Make this your every day go to sauce, or for special occasions, you won't be disappointed with this slow simmered, hand crafted sauce.
Important to let cool. Flavors will meld. I used a Serrano pepper, but once cooled, the heat was quite mild. I would consider adding another/more seeds. I doubled. It gave me enough sauce for about6 pounds of chicken, and four full racks of beef ribs.
Combine all ingredients in a large pot. My enamel dutch oven was deep enough to catch the lava-like sputters and the wide mouth ensured fast evaporation, great for thickening the sauce.
Bring to a boil and reduce to a simmer. When the fruit seems soft enough to mash, about 10 minutes of simmering, use an immersion blender to puree. If you don't have a hand blender, get aggressive with your potato masher.
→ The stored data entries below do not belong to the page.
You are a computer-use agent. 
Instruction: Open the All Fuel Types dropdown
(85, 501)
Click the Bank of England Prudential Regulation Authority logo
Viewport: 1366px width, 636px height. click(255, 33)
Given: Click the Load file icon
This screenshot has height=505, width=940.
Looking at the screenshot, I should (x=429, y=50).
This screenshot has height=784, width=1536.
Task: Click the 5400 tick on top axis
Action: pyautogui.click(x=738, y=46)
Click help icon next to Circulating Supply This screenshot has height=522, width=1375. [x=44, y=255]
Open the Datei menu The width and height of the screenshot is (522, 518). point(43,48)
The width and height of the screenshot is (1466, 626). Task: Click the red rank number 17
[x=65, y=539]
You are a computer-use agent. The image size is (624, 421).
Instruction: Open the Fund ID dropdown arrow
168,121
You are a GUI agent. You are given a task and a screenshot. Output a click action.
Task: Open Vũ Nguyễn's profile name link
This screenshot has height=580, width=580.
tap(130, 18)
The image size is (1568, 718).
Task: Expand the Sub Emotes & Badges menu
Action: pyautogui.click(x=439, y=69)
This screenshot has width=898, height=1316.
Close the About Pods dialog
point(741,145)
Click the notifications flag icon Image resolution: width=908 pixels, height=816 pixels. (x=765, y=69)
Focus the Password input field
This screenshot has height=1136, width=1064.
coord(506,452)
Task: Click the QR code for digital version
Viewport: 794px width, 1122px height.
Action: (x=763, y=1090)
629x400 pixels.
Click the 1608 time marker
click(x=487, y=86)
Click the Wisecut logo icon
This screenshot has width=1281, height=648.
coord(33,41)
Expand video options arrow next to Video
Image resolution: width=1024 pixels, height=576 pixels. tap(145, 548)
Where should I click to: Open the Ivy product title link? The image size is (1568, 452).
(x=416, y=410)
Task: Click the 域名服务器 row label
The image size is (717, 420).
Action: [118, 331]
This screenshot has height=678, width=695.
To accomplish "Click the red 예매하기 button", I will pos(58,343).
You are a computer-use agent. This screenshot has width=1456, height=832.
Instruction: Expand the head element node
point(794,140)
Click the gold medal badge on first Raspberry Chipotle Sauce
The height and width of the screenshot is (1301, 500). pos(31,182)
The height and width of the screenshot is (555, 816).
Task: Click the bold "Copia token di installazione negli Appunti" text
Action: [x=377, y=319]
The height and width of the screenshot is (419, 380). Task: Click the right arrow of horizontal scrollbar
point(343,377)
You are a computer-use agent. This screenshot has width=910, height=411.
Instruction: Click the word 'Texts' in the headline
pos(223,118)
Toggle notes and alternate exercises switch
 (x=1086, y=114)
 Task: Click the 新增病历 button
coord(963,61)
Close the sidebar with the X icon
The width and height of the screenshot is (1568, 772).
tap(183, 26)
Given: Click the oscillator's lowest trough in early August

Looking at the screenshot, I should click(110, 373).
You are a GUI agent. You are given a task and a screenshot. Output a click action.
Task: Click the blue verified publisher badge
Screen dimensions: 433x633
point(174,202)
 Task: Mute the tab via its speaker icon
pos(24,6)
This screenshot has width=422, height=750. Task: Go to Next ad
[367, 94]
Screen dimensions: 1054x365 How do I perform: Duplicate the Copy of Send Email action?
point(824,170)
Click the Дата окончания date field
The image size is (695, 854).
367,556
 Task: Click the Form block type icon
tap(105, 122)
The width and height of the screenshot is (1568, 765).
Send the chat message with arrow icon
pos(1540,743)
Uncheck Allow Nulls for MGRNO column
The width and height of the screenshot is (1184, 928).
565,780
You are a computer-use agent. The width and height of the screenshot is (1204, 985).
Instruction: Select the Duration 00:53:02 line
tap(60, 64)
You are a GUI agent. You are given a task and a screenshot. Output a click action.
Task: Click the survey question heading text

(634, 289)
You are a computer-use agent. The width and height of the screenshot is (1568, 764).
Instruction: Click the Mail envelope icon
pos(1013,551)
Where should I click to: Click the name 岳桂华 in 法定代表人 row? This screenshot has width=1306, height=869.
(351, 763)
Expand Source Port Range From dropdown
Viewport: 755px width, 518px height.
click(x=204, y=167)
Let simmer for 30 minutes, stirring occassionally to avoid scorching. Take a spoonful of sauce and let it cool on a plate. Taste it. How do you feel about it? If the flavors seem a bit off, play a bit with additional amounts of the ingredient list. If it's too runny, keep simmering; too thick, add some bourbon, stock or water. Keep in mind, the sauce will thicken as it cools.
Note: If you only used a masher before, now is the time to take the sauce to your blender or food processor. Fruit sauces are always going to be thicker, so I like a good puree on it. it gets as smooth as possible without straining the sauce.
Once you're happy with the flavor and consistency? Chill out. Let the sauce cool for 10 minutes, and bottle or jar it in the containers of choice. Let the containers cool completely and refrigerate.